METHOD AND SYSTEM FOR INTERACTIVELY SYNTHESIZING CALL CENTER RESPONSES USING MULTI-LANGUAGE TEXT-TO-SPEECH SYNTHESIZERS

Description

BRIEF DESCRIPTION OF THE DRAWINGS

The subject matter which is regarded as the invention is particularly pointed out and distinctly claimed in the claims at the conclusion of the specification. The foregoing and other objects, features, and advantages of the invention are apparent from the following detailed description taken in conjunction with the accompanying drawings in which:

FIG. 1 illustrates one example of a block diagram in accordance with the present invention for synthesizing responses using a MLTTS synthesizer in a call center system; and

FIG. 2 is a flowchart illustrating one method of the present invention shown in FIG. 1.

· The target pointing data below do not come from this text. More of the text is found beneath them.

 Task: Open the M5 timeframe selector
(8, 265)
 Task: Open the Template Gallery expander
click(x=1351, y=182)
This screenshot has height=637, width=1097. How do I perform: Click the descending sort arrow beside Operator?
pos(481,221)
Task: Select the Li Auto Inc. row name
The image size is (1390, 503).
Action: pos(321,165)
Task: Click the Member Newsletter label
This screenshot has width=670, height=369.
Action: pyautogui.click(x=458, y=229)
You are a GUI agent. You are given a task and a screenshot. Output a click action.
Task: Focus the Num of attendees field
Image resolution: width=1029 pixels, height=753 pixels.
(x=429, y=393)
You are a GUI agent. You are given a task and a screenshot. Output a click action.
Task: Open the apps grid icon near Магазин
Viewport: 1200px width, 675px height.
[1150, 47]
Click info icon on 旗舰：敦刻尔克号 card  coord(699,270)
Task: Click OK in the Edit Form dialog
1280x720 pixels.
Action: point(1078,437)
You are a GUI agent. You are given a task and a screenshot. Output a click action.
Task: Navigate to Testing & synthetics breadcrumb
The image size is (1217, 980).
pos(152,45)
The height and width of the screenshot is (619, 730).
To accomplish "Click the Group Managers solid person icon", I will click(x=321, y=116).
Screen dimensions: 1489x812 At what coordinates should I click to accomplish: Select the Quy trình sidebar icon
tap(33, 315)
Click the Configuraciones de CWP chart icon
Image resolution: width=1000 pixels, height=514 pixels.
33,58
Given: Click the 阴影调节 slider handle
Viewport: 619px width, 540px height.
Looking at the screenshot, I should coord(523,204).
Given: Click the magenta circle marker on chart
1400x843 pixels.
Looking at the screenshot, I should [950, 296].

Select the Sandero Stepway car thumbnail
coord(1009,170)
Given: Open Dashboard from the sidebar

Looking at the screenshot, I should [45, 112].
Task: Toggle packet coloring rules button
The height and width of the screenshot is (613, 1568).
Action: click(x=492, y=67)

The detailed description explains the preferred embodiments of the invention together with advantages and features, by way of example with reference to the drawings.

DETAILED DESCRIPTION OF THE INVENTION

Turning now to the drawings in greater detail, it will be seen that in FIG. 1 there is a block diagram depicting aspects of a runtime system to interactively synthesize responses to a caller using a multi-language text-to-speech (MLTTS) synthesizer. In the exemplary embodiments, the MLTTS is used in a call center environment and provides outbound audio to a caller in at least one of the same language and dialect as that of the caller.

FIG. 1 shows an exemplary call center configuration. The configuration of FIG. 1 is illustrative rather than limiting of the teachings herein.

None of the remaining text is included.